Today Treasury confirmed the country's accounts are $449m worse off in the three months to September 30. $449,000,000! That's almost half a billion dollars less in the kitty than was forecast in just 3 months. The economy went tits up over winter.
And remember what the surplus target is?
Just $197m dollars in 2014/15.
This result is a bad. The numbers look awful. The economy has flatlined.
Labour is right - David Parker is correct when he says, 'the economy is stagnating.'
And the reasons are clear:
Europe has tanked and it's getting worse. China has slowed and so in turn has Australia. The minerals boom isn't what it was. Our big markets, where we sell our goods - have sneezed - and we've picked up a winter cold - that may be hard to shake for a while yet.
Core Crown revenue is down, wage growth is lower, GST is down, corporate tax revenue is down.
It was a good first six months of the year - but it was a passing phase.
As winter hit and the world slowed - so have we. And the growth forecasts for the year ahead are no longer as rosy.
It means we have simply flatlined again.
It's not good for consumer confidence - people have slowed their spending. It's not good for business confidence - will companies make investment and hiring decisions in the current environment? Unlikely.
It's a real worry. The only bonus - if you can call it that - is the low interest rates will remain.
It's hardly a sign of confidence in our economy though. Perhaps with such low inflation and flat growth the Reserve Bank will take the Official Cash Rate even lower than the current 2.5 percent?
It's a distinct possibility. Although the Governor will be wary of re-fuelling the already chaotic and on-fire Auckland housing market further.
So what does all this mean for the Government? It means the surplus target is probably yesterday's promise - and tomorrow's pipe-dream.
The Government needs an economic miracle to get there - and it now looks most unlikely.
They have already softened up voters to ditch the target - it's likely to go further and confirm it - but not until next year probably. Bill English says it is still a target - but the ambition has gone from his voice.
The Government's fingers are still crossed behind its collective back hoping this economy bounces again. But in private - they will know - D-day is coming.
A 2014/15 budget surplus is as likely as Ali Williams starting all four games for the All Blacks on the European tour and returning home as the first choice lock.
For the Government to reach its goal it will need to start chopping spending - not playing with small amounts - but seriously slashing big programmes.

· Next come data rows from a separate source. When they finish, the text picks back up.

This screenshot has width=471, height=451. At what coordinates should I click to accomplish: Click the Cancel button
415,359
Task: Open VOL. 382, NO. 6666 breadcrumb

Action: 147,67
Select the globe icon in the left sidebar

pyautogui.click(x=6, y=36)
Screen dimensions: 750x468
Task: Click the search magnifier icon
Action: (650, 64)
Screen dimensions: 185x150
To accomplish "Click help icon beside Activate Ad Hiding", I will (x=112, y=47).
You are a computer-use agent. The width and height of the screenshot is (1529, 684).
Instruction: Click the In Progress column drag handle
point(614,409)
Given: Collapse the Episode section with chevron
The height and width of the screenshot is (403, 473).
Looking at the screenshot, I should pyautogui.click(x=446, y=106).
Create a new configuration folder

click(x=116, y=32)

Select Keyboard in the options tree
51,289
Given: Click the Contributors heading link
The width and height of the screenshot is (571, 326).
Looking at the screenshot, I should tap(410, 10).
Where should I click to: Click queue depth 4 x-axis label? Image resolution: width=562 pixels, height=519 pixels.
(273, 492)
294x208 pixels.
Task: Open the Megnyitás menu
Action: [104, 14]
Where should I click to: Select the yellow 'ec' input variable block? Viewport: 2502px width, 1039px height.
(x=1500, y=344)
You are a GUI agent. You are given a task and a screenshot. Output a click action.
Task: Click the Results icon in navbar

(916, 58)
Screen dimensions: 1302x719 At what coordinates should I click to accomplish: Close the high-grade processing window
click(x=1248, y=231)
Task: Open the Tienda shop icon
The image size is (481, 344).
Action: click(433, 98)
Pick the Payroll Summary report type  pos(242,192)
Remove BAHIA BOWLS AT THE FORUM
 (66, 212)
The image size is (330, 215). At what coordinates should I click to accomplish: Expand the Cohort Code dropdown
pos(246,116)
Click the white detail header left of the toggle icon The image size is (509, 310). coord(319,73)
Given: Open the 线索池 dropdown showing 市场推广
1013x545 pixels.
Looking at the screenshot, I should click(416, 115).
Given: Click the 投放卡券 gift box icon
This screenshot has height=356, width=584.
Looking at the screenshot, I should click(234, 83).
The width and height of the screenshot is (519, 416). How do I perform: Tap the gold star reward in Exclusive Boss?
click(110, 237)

I mean in welfare, Working for Families, superannuation, education and in health - areas where John Key and Bill English have been reluctant to go.
If they go into these areas with a chainsaw - they might get there - but the risk of voter fallout is too risky. If they don't do it - the surplus figure won't be reached, and it doesn't overly matter anyway.
English suggests new spending cuts are possible by saying today, "we will need to remain prudent with new spending and ensure existing spending delivers better public services and good value for taxpayers."
I still think slash and burn is unlikely. They haven't done it in the last 4 years - they're hardly going to start now so they reach a meaningless surplus target. Putting it back a year is the most likely result.
There is one bonus of course if National doesn't make the 2014/15 surplus figure - Labour can hardly bag them for it.
National could have cut spending further - they could have gone much much deeper and ripped the guts out of welfare - but they've been careful and cautious to find a balance
Taking an axe in now could contract the economy even further. That's called slash and burn. It's an election loser.
Best they accept the surplus target is impossible.